Almost as if it were an afterthought, petitioners explained that the Victory stamps could have been pasted, the 1945 revised judicial form utilized, and the annotations referred to in item # (5) entered when the TCT of Garaygay of Cebu was reissued. Anent the number “9780” appearing in ink, the proffered explanation was that the handwritten “9780” was a mere provisional marking.

The foregoing explanations are, at best speculative, thus correctly struck down by the appellate court. And unfortunately, Garaygay of Cebu, the best person to shed light on the foregoing unusual situations and help the limping case of the petitioners, could not himself offer an explanation.

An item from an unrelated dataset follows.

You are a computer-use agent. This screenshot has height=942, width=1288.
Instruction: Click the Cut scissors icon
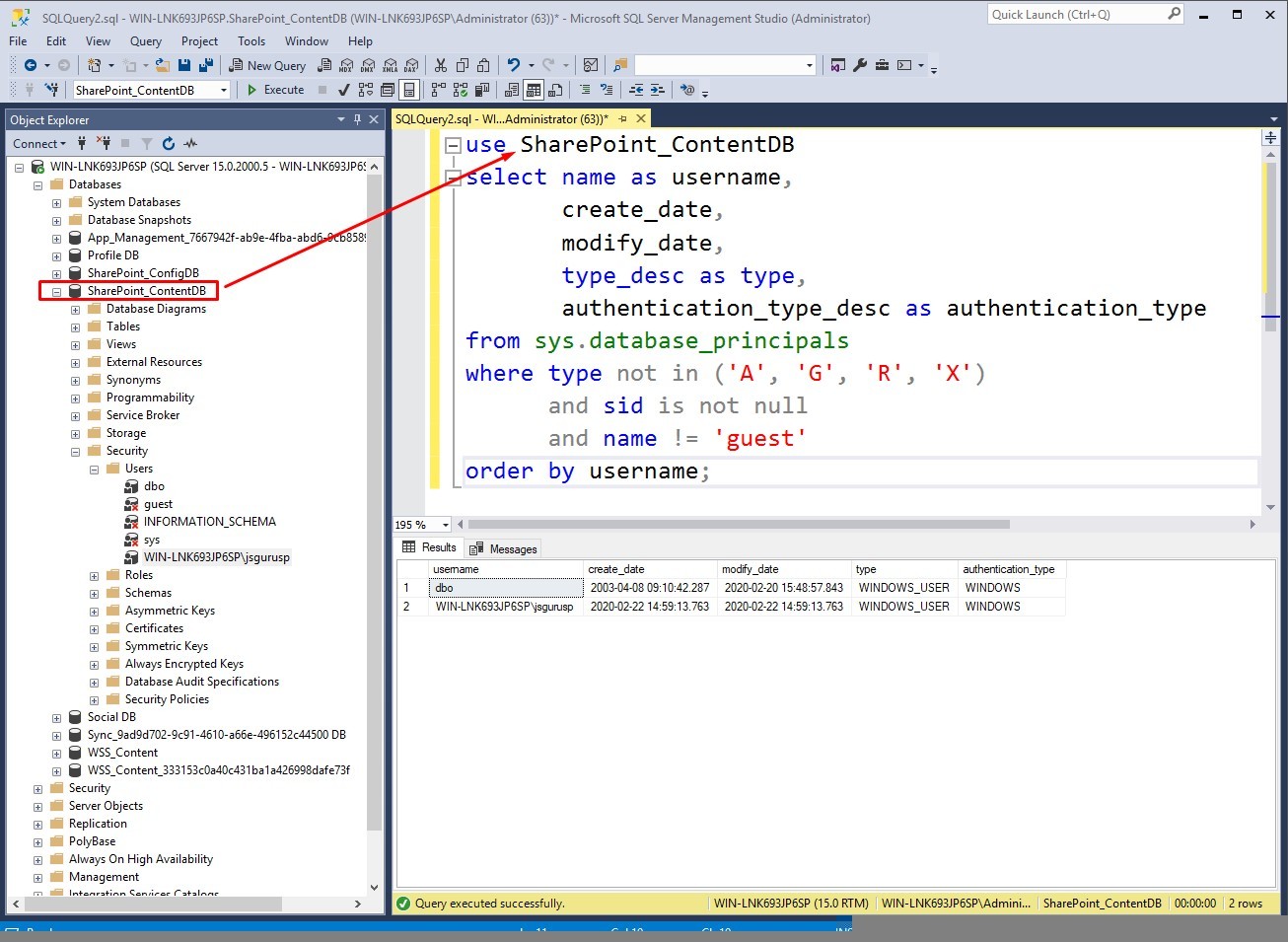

Petitioners’ insistence that the inscription on Garaygay of Cebu’s copy of the deed of mortgage and the discharge of  mortgage he constituted over Lot 23 in favor of Meralco Employees Savings and Loan Association proves the authenticity of the latter’s owner duplicate is valid to a point. But, to suggest that such inscription could not have been possible were his title spurious is altogether a different matter. We need not cite cases memorialized in books of jurisprudence where land dealings are annotated on reconstituted certificates secured thru fraud or otherwise issued irregularly.  Stated a little differently, an annotation of what is otherwise a bona-fide land transaction is not a peremptory argument against the spurious character, if that be the case, of the document on which it is annotated.

In the same token, the payment by Garaygay of Cebu of land taxes on Lot 23 does not also necessary detract from the spurious nature of his title, Exhibit “1”.  After all, any one can pay real estate taxes on a given property without being quizzed by the local treasury whether or not the payor owns the real property in question. This is not to say of course that tax receipts are evidence of ownership, since they are not, albeit they are good indicia of possession in the concept of owner, for no one would ordinarily be paying taxes for a property not in his actual or at least constructive possession.[38]

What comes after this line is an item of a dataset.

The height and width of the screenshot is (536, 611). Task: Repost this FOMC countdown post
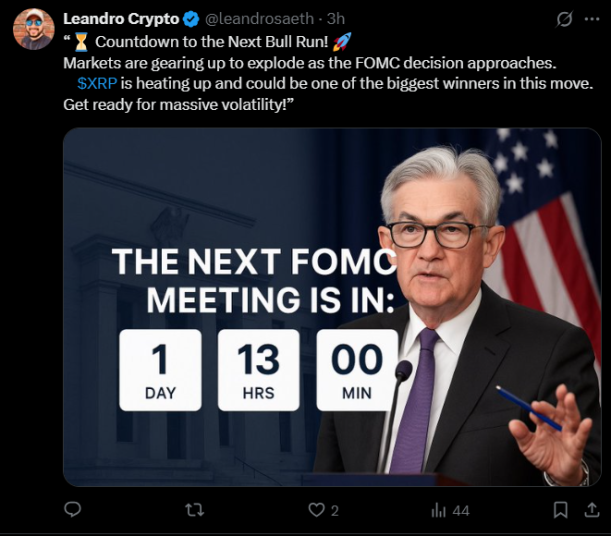pyautogui.click(x=194, y=510)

Other than paying taxes from 1949 to 1990[39] (mistakenly stated by respondent court as from 1949 to 1960), however, Garaygay of Cebu – and this holds true for his nephew Joselito - did not appear before the current stand-off to have exercised dominion over Lot 23. For one, it has not been shown that Garaygay of Cebu was at any time in possession of the property in question, unlike his namesake from Rizal who managed to place the property under the care of certain individuals who built semi-permanent structure-dwelling houses thereon without so much of a protest from Garaygay of Cebu or his nephew Joselito after the latter purportedly bought the property. For another, neither Garaygay of Cebu nor his nephew Joselito ever instituted any action to eject or recover possession from the occupants of Lot 23.  This passivity bespeaks strongly against their claim of ownership.  It has been said that a party’s failure to raise a restraining arm or a shout of dissent to another’s possession for an unreasonably long period is simply contrary to his claim of ownership.[40] Not lost on this Court are circumstances noted by the trial court which negatively reflect on Garaygay of Cebu’s and his nephew’s claim of ownership. Some excerpts of what the trial court wrote:
“On its face, Exh. “5” [the original copy of the deed of sale between Garaygay and his nephew] was notarized by one Armando Pulgado. However, there are certifications by both the Bureau of National Archives that ‘no Notarial records of Armando Pulgado exist in Manila.’ (Exh. “KK”) or ‘in Quezon City’ (Exh. “LL”), and by the Clerk of Court that ‘Atty. Armando Pulgado was not appointed as notary public for and in the City of Manila for the year 1979’ (Exh. “MM”)

Exh. “5” dated April 17, 1979 was registered only on May 26, 1989, over 10 years from the sale. JOSELITO could not explain how thereafter his own title (TCT 12183) was issued in his name since it was not he who registered the Deed of Sale, Exh. “5”. In other words, someone else registered it for him.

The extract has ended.